• _Exercise_
Copy everything from the start of the records down to the line containing "will tap(632, 153).", replacing "How do I perform" with "How should I carry out" and leaving all else unchanged.

____

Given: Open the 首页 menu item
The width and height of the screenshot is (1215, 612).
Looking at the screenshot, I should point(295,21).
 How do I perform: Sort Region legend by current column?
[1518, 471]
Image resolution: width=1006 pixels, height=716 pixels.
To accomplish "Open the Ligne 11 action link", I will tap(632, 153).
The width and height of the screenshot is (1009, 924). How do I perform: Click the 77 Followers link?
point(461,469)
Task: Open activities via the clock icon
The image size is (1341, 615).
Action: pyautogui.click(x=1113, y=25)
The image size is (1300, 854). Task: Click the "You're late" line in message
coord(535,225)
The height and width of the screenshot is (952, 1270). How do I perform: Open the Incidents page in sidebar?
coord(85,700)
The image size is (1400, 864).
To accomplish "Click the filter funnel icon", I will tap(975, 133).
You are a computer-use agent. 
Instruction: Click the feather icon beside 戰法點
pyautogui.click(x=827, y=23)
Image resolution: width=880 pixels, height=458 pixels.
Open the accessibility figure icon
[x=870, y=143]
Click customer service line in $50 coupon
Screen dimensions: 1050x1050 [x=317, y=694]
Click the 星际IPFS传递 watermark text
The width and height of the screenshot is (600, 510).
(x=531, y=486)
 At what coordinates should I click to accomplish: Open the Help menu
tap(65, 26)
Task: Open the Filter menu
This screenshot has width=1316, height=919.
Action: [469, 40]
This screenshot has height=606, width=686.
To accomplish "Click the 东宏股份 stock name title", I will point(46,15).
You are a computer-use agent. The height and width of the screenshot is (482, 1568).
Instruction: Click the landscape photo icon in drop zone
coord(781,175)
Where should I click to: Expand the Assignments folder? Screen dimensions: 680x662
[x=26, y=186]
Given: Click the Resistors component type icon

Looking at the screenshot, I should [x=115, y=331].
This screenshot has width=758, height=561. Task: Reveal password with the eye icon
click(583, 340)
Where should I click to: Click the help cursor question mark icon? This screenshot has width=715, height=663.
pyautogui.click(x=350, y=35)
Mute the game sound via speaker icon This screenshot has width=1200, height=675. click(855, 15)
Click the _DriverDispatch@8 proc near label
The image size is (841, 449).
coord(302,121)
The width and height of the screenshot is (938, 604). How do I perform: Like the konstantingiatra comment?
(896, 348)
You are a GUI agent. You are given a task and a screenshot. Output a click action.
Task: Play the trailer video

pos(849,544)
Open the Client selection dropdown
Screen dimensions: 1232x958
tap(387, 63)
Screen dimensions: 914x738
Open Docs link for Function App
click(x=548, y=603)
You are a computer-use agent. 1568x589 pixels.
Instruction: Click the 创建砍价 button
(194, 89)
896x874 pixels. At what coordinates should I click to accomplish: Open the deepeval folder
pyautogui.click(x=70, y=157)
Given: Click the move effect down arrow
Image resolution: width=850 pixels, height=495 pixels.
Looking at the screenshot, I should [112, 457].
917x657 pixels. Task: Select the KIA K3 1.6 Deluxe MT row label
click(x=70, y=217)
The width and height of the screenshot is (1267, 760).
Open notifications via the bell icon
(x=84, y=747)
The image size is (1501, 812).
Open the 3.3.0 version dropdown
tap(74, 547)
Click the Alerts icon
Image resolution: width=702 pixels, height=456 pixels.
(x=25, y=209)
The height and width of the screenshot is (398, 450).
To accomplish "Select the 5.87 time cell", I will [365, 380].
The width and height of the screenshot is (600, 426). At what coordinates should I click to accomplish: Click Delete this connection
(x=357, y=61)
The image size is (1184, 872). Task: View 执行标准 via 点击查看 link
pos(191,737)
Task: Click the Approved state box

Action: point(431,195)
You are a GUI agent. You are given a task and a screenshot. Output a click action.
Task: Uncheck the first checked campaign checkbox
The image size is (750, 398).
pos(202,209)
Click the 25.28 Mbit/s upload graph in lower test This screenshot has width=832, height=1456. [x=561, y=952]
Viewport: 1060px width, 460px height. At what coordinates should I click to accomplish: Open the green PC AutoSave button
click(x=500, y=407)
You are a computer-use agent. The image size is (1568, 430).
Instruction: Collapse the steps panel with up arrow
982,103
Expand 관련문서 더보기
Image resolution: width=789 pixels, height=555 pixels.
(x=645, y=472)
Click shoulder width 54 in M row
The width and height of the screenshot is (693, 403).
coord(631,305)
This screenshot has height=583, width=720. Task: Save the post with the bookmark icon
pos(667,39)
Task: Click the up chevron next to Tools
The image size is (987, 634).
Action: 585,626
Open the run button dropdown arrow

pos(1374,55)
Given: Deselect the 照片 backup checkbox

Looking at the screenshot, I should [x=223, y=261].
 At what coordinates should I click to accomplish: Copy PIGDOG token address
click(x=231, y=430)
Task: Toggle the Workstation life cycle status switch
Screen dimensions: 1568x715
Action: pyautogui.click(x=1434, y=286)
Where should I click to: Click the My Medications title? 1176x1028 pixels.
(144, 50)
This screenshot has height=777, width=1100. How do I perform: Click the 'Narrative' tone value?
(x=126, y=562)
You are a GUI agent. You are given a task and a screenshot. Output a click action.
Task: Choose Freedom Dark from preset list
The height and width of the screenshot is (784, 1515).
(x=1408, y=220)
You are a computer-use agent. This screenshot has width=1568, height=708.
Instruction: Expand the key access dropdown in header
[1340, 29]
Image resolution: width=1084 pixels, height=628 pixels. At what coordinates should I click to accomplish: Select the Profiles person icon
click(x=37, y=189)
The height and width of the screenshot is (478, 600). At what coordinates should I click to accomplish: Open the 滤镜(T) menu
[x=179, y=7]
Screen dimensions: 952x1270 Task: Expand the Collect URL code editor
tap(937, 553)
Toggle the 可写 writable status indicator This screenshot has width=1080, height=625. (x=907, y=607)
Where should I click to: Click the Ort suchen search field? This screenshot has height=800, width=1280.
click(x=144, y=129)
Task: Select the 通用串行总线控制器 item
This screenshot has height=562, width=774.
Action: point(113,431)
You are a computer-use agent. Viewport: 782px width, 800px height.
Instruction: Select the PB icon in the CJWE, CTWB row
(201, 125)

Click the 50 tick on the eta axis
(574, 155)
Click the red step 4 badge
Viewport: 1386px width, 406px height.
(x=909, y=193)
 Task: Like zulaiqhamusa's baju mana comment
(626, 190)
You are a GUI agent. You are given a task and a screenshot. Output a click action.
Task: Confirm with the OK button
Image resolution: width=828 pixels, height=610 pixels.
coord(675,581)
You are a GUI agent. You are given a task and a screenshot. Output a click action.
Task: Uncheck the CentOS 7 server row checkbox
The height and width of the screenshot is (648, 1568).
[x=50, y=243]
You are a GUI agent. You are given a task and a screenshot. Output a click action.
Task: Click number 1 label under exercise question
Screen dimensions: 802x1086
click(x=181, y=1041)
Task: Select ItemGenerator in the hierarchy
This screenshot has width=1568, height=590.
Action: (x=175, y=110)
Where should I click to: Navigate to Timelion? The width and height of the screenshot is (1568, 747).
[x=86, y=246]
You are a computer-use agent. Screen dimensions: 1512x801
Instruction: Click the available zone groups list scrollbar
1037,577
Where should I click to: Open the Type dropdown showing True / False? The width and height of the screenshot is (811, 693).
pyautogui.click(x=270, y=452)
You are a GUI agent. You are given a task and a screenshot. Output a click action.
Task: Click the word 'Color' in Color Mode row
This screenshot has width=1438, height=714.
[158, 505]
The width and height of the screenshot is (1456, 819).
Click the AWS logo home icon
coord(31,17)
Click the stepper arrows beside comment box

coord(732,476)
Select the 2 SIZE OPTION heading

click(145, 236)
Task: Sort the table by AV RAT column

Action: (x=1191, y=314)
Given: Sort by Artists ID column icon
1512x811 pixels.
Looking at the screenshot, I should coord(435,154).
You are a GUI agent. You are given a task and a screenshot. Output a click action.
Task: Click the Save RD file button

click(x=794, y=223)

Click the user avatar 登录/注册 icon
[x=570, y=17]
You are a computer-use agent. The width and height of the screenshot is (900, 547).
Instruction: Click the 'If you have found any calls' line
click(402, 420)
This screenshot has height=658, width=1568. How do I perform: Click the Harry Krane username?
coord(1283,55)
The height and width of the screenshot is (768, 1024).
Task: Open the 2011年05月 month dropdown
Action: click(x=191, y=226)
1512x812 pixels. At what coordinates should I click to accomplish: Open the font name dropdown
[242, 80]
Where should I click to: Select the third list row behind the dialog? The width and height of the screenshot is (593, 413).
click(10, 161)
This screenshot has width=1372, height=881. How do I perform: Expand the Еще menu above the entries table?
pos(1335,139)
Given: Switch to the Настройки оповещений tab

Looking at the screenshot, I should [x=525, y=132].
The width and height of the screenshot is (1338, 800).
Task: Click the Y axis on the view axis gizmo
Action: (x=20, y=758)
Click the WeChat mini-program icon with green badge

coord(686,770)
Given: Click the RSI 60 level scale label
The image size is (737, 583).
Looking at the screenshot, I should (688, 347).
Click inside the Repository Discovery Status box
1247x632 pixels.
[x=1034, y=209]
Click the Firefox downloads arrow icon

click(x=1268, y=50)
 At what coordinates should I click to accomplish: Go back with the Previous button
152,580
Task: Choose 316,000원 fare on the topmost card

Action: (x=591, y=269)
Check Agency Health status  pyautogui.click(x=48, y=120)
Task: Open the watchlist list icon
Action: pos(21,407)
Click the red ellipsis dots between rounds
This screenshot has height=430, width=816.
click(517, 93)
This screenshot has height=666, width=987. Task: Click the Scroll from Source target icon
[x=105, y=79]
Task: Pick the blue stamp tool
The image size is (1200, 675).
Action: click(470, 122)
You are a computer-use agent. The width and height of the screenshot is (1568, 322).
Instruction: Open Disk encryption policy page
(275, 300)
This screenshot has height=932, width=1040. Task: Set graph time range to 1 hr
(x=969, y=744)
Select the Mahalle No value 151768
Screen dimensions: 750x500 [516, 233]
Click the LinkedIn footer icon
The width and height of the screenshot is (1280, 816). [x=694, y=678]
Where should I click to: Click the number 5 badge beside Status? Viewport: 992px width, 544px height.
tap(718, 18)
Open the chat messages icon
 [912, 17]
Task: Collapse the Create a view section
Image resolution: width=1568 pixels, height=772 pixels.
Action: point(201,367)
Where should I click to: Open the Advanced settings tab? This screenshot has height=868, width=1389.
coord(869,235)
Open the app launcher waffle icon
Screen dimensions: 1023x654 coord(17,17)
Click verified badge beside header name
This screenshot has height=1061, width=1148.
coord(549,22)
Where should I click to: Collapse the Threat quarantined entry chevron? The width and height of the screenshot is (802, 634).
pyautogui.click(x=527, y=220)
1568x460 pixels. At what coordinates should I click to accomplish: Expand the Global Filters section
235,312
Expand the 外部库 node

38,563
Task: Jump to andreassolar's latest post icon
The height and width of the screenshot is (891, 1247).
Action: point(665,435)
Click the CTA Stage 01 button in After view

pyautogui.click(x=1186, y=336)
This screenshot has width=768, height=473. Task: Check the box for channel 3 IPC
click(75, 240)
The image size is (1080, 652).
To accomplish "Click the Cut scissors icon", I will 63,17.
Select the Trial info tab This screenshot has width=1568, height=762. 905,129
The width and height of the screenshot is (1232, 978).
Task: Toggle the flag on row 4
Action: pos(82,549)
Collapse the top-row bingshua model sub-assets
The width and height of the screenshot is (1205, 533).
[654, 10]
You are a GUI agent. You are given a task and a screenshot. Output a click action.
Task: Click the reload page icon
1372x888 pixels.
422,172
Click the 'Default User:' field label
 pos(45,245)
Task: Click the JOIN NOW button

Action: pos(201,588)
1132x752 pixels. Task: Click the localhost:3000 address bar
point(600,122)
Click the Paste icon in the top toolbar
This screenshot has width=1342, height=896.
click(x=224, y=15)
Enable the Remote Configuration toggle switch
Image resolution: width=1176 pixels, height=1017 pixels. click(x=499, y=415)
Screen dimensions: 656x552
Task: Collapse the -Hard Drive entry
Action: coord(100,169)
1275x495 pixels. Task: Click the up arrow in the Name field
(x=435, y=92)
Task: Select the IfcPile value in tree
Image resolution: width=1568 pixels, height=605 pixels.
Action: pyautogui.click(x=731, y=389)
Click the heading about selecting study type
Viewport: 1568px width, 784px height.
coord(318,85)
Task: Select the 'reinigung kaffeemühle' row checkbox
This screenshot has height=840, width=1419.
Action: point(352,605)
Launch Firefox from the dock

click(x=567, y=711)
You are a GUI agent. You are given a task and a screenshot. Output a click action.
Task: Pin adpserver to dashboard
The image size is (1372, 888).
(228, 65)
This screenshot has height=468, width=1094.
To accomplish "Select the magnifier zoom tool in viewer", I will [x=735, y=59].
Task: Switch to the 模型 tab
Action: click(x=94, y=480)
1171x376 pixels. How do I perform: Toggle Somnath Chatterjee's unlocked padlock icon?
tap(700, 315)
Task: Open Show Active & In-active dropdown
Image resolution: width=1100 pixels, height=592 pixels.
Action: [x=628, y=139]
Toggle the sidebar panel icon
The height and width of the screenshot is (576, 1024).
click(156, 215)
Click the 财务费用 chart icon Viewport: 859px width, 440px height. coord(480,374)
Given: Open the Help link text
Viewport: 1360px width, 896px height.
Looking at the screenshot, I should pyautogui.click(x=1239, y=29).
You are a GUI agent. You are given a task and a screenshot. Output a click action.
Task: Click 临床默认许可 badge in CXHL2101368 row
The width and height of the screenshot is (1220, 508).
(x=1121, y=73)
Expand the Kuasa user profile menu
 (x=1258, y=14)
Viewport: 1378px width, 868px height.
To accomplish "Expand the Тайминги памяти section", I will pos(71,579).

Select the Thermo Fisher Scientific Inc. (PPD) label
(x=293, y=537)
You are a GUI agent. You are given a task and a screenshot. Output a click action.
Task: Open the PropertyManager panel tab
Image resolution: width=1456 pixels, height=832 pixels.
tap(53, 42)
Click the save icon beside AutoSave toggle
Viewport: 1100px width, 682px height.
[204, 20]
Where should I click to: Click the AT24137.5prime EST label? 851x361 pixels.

____

• _Answer to this exercise_
Given: Open the 首页 menu item
The width and height of the screenshot is (1215, 612).
Looking at the screenshot, I should point(295,21).
 How should I carry out: Sort Region legend by current column?
[1518, 471]
Image resolution: width=1006 pixels, height=716 pixels.
To accomplish "Open the Ligne 11 action link", I will tap(632, 153).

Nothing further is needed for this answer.